++++ RAW DATA ++++

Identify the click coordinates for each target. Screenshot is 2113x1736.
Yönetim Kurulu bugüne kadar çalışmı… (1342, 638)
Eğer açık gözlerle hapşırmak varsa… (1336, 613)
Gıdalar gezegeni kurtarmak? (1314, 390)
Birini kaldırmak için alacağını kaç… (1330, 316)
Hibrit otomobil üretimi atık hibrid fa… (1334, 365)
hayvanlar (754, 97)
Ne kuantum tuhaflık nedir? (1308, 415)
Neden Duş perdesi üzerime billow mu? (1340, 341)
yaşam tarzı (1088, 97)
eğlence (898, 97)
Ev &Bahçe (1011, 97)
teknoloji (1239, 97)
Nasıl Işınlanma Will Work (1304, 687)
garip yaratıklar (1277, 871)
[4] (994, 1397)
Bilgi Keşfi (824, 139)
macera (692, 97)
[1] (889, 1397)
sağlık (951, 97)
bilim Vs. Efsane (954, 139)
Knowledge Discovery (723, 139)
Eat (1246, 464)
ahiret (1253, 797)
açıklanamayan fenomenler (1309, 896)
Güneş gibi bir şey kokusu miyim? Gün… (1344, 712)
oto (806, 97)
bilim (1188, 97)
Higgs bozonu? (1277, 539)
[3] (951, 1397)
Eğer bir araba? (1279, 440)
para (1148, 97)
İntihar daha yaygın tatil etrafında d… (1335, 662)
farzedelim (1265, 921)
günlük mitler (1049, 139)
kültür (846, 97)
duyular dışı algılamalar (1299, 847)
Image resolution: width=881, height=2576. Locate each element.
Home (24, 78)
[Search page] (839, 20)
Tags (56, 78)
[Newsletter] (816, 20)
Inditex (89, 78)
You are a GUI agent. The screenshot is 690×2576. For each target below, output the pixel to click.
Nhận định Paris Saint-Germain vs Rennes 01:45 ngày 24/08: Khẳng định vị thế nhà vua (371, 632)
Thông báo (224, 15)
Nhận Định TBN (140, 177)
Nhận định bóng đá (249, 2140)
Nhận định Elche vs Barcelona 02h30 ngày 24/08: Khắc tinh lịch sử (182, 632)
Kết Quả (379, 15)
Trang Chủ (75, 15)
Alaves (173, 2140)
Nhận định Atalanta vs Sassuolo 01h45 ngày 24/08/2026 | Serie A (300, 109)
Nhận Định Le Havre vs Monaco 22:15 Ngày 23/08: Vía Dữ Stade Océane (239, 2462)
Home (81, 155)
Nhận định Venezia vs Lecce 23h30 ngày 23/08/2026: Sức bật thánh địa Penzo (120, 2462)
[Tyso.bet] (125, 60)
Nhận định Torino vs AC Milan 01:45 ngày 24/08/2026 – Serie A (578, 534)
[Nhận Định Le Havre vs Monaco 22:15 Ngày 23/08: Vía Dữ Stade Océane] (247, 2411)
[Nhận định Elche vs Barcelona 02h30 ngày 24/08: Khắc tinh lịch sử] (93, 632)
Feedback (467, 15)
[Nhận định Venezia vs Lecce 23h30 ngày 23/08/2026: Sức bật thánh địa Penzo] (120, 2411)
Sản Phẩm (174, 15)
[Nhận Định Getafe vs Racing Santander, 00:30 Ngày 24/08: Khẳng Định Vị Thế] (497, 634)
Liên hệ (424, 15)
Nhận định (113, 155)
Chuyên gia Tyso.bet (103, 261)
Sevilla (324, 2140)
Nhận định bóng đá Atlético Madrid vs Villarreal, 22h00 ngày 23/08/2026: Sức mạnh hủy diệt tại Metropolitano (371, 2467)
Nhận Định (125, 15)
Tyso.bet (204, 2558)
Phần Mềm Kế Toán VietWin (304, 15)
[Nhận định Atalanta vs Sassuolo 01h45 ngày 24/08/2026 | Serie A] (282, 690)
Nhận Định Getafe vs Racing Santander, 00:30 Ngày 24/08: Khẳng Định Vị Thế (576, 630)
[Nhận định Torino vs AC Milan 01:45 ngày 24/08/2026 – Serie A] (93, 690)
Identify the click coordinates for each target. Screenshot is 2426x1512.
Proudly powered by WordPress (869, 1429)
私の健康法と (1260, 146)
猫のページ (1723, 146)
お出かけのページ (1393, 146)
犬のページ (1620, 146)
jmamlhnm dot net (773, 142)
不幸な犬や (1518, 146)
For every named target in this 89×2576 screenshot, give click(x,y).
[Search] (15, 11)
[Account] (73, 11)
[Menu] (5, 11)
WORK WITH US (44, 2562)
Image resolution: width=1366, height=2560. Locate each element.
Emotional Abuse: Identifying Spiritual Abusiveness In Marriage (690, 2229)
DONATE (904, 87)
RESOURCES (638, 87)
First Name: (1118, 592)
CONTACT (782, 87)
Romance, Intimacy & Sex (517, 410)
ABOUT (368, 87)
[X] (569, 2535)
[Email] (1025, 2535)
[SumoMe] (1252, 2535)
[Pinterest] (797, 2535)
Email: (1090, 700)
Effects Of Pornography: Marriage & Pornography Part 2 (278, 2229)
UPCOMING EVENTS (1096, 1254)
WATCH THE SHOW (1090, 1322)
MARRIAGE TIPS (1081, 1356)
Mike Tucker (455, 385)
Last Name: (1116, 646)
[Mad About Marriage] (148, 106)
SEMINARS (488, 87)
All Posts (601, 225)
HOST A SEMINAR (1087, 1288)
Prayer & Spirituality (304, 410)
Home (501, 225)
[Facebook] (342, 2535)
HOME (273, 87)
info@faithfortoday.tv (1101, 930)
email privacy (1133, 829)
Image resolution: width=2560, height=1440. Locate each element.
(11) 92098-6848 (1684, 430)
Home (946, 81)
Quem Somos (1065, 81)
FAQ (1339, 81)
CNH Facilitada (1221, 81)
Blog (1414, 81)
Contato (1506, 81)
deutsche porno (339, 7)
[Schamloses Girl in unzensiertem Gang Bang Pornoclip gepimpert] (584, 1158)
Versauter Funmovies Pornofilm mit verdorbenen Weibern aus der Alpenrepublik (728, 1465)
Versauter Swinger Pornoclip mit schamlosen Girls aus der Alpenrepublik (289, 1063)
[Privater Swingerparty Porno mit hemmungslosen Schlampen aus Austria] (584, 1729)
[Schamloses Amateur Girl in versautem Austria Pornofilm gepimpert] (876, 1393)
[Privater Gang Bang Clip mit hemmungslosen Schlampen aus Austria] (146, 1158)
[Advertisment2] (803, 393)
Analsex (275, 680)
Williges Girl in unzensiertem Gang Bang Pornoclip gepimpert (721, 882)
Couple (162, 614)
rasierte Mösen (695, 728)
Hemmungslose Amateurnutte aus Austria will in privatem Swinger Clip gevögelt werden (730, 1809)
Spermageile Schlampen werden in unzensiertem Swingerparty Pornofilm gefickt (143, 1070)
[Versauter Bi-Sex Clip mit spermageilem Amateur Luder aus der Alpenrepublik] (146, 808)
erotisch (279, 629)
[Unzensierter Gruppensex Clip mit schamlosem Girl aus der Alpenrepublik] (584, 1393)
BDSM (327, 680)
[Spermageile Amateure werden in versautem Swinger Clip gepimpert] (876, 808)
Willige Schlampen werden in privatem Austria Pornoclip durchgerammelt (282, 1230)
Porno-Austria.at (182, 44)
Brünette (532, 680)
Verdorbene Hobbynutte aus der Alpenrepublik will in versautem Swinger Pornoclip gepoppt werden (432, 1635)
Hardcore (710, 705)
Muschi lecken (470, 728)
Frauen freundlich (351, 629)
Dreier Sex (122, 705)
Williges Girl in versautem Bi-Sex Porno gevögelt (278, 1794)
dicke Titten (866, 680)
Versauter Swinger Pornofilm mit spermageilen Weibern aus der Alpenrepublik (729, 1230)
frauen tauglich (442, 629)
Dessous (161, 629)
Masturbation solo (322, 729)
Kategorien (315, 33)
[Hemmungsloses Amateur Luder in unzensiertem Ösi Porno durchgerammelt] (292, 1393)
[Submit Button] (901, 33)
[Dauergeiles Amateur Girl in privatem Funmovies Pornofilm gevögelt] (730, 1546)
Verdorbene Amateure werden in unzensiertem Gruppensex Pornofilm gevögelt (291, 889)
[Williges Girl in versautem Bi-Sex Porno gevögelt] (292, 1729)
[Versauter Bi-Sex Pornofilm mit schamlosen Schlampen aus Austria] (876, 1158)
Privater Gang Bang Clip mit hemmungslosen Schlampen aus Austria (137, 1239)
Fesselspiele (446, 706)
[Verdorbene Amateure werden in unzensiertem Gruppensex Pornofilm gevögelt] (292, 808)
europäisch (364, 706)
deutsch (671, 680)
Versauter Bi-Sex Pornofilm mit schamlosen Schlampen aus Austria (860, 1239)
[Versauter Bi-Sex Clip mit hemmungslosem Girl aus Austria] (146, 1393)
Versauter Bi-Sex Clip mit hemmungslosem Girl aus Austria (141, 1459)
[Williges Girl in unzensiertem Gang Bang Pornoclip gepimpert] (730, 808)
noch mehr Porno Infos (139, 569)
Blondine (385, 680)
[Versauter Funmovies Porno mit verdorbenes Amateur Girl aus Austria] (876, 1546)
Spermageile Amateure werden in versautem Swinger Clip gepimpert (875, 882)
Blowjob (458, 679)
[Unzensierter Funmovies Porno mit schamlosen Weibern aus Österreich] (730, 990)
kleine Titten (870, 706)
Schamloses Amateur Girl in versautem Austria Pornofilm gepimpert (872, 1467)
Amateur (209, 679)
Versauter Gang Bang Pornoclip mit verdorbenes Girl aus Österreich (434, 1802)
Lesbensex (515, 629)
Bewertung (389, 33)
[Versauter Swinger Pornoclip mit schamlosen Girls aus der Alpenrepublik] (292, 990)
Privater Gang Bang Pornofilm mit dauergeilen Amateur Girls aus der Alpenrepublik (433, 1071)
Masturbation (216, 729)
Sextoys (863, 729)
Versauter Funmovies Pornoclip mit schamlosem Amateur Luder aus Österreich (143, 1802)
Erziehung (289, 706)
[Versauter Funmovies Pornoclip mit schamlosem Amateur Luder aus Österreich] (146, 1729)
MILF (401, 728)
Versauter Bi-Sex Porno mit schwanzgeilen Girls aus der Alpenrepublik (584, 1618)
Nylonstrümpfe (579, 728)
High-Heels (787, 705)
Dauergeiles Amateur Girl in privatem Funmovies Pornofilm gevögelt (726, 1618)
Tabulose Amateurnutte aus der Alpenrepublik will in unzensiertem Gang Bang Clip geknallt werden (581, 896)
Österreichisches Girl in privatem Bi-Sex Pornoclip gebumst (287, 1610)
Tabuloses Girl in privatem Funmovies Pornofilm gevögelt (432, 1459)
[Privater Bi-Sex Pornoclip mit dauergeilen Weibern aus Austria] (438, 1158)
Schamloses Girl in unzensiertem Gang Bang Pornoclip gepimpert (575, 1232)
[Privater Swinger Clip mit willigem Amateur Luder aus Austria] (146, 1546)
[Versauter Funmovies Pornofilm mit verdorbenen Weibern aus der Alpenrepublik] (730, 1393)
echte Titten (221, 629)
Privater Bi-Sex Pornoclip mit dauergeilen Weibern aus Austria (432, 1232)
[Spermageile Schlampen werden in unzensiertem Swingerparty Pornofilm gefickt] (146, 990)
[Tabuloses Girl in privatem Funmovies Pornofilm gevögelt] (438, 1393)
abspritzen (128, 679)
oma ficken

++++

**TASK STATEMENT:** Every line in the records above that contains the word "Serie" is to be copied out.

**SOLUTION TO THE EXERCISE:**
Nhận định Atalanta vs Sassuolo 01h45 ngày 24/08/2026 | Serie A (300, 109)
Nhận định Torino vs AC Milan 01:45 ngày 24/08/2026 – Serie A (578, 534)
[Nhận định Atalanta vs Sassuolo 01h45 ngày 24/08/2026 | Serie A] (282, 690)
[Nhận định Torino vs AC Milan 01:45 ngày 24/08/2026 – Serie A] (93, 690)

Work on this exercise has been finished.